WHAT IS REQUIRED: Please give back, word for word, each line from the start of the entries through the one in which "All articles → (1099, 1883)" is found.

(Stored data entries)
☆ ☆ ☆

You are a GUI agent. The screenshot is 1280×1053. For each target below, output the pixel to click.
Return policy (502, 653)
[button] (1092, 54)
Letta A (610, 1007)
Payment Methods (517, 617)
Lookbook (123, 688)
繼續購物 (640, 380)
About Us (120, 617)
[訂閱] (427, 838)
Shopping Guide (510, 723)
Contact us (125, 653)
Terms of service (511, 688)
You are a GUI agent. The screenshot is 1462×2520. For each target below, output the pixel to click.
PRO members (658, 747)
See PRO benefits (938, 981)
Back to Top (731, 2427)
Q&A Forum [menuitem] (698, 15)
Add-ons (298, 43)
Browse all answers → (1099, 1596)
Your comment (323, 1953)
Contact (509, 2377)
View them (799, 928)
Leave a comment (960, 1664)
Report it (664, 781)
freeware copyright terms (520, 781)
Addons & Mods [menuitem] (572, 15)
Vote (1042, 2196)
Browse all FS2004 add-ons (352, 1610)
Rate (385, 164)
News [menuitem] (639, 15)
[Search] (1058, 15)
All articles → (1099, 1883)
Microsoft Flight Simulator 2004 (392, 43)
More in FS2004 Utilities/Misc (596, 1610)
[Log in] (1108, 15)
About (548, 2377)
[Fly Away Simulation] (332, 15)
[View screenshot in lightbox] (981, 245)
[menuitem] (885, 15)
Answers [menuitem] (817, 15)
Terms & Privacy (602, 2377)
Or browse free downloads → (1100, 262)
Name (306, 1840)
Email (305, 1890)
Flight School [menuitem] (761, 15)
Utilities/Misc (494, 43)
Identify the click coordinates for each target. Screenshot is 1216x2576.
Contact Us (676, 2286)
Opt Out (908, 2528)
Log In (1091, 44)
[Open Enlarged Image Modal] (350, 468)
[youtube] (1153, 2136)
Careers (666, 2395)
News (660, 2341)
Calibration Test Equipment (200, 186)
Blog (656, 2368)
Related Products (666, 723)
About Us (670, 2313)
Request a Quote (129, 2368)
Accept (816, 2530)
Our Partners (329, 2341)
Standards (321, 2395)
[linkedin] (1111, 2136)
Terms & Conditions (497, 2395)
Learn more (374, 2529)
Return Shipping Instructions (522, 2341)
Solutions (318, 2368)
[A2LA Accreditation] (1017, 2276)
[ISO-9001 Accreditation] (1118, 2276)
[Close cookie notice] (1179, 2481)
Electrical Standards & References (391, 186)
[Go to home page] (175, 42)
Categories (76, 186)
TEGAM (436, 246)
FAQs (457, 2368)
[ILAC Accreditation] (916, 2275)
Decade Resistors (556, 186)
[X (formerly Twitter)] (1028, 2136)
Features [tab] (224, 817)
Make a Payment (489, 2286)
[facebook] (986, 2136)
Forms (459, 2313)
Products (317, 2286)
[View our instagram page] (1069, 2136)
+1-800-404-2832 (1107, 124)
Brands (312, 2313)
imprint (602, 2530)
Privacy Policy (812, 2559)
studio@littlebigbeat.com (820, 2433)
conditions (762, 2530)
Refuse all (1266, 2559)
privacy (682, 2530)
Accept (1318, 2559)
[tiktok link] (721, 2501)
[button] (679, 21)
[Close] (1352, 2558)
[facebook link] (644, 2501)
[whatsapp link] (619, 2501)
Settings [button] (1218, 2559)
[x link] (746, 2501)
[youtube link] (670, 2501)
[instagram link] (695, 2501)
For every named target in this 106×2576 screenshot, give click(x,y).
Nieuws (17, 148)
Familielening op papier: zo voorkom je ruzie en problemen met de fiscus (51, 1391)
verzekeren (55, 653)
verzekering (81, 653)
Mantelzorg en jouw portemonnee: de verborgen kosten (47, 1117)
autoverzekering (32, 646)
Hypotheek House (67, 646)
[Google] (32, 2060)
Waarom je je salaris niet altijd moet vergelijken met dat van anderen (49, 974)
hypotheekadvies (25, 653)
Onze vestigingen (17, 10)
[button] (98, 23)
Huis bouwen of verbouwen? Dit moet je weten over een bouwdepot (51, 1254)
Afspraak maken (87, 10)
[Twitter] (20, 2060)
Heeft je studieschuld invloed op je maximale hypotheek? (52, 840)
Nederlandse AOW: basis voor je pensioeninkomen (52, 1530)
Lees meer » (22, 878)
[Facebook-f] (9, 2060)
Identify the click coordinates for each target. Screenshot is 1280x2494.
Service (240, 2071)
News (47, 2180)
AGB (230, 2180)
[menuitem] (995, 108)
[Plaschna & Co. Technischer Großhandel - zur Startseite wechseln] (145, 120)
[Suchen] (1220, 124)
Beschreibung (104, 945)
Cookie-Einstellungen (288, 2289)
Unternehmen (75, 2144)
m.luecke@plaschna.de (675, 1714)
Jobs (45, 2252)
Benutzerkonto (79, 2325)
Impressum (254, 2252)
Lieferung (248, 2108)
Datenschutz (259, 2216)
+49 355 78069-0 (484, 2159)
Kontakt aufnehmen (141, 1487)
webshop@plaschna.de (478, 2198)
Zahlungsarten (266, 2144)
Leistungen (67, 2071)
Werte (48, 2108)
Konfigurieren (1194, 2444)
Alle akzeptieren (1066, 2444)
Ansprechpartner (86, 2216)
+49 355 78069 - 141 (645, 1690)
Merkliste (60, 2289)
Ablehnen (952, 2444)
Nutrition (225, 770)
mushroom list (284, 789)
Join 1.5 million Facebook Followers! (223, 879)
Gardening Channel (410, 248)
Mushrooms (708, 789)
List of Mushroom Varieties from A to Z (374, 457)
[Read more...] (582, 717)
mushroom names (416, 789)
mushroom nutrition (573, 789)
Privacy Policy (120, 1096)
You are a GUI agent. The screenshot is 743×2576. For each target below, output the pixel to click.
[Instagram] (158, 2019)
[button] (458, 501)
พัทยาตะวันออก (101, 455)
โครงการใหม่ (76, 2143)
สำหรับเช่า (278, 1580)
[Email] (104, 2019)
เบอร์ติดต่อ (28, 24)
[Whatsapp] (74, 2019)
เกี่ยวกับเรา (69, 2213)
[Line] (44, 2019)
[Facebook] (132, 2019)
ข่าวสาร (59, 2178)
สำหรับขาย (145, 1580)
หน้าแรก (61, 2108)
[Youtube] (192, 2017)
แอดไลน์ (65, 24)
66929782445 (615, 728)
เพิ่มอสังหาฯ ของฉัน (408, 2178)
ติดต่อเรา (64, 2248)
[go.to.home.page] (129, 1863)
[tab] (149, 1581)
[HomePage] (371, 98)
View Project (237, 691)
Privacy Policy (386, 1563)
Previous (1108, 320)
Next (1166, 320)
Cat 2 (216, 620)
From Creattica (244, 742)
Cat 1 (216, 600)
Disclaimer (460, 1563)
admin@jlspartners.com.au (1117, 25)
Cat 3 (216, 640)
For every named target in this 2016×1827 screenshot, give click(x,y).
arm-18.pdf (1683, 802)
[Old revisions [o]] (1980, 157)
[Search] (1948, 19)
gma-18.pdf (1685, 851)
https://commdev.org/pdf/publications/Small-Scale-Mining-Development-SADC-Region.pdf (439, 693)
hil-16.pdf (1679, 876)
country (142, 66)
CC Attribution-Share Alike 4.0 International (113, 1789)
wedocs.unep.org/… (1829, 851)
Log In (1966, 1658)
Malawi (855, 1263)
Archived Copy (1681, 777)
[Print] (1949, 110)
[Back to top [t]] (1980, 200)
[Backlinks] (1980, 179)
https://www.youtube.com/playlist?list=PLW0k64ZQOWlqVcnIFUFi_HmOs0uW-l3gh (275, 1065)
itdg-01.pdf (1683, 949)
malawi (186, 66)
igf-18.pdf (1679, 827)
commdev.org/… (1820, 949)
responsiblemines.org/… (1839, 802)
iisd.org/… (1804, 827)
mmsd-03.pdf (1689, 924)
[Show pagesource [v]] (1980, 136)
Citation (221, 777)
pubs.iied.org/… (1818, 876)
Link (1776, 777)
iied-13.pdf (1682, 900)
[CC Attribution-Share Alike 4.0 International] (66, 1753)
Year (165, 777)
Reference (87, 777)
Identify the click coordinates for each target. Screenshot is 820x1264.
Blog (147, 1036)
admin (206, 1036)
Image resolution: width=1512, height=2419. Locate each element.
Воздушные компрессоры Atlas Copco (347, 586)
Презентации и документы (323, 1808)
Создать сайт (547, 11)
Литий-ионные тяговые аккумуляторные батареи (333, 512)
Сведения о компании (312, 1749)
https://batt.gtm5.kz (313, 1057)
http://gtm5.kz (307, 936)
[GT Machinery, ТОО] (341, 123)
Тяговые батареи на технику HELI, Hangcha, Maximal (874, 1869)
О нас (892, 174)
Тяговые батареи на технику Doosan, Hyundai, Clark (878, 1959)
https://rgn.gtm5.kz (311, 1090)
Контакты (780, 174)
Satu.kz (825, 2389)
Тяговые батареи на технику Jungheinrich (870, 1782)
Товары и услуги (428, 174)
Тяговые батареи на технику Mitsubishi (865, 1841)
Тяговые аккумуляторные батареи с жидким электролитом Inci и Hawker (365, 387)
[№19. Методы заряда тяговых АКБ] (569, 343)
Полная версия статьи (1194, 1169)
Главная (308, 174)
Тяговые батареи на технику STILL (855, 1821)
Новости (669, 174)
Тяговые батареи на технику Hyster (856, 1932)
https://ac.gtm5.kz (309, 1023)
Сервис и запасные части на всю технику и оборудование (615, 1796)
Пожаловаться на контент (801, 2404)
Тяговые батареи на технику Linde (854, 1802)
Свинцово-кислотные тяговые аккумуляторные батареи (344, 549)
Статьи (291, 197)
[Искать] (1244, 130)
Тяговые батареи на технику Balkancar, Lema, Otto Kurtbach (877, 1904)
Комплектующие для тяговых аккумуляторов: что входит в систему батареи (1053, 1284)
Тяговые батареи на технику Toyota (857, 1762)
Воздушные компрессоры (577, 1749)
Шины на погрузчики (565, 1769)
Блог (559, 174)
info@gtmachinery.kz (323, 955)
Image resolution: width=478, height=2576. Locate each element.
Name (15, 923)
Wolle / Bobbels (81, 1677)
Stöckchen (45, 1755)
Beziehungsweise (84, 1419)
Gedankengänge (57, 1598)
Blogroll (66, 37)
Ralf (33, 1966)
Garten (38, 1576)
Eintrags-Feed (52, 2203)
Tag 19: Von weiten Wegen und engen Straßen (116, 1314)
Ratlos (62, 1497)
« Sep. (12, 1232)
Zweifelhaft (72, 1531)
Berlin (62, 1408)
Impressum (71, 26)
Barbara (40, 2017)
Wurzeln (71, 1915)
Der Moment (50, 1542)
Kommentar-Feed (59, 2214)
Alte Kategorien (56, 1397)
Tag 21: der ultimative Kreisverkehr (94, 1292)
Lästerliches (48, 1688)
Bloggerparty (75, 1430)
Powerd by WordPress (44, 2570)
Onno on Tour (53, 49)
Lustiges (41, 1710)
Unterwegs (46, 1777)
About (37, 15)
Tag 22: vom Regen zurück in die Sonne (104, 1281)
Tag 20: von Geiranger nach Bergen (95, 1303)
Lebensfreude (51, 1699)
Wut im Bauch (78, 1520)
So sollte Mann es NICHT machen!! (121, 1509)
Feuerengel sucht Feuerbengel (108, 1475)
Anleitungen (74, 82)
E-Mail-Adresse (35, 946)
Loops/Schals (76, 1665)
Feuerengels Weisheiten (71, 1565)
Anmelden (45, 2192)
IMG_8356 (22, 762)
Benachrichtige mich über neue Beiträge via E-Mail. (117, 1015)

☆ ☆ ☆

OUTPUT:
You are a GUI agent. The screenshot is 1280×1053. For each target below, output the pixel to click.
Return policy (502, 653)
[button] (1092, 54)
Letta A (610, 1007)
Payment Methods (517, 617)
Lookbook (123, 688)
繼續購物 (640, 380)
About Us (120, 617)
[訂閱] (427, 838)
Shopping Guide (510, 723)
Contact us (125, 653)
Terms of service (511, 688)
You are a GUI agent. The screenshot is 1462×2520. For each target below, output the pixel to click.
PRO members (658, 747)
See PRO benefits (938, 981)
Back to Top (731, 2427)
Q&A Forum [menuitem] (698, 15)
Add-ons (298, 43)
Browse all answers → (1099, 1596)
Your comment (323, 1953)
Contact (509, 2377)
View them (799, 928)
Leave a comment (960, 1664)
Report it (664, 781)
freeware copyright terms (520, 781)
Addons & Mods [menuitem] (572, 15)
Vote (1042, 2196)
Browse all FS2004 add-ons (352, 1610)
Rate (385, 164)
News [menuitem] (639, 15)
[Search] (1058, 15)
All articles → (1099, 1883)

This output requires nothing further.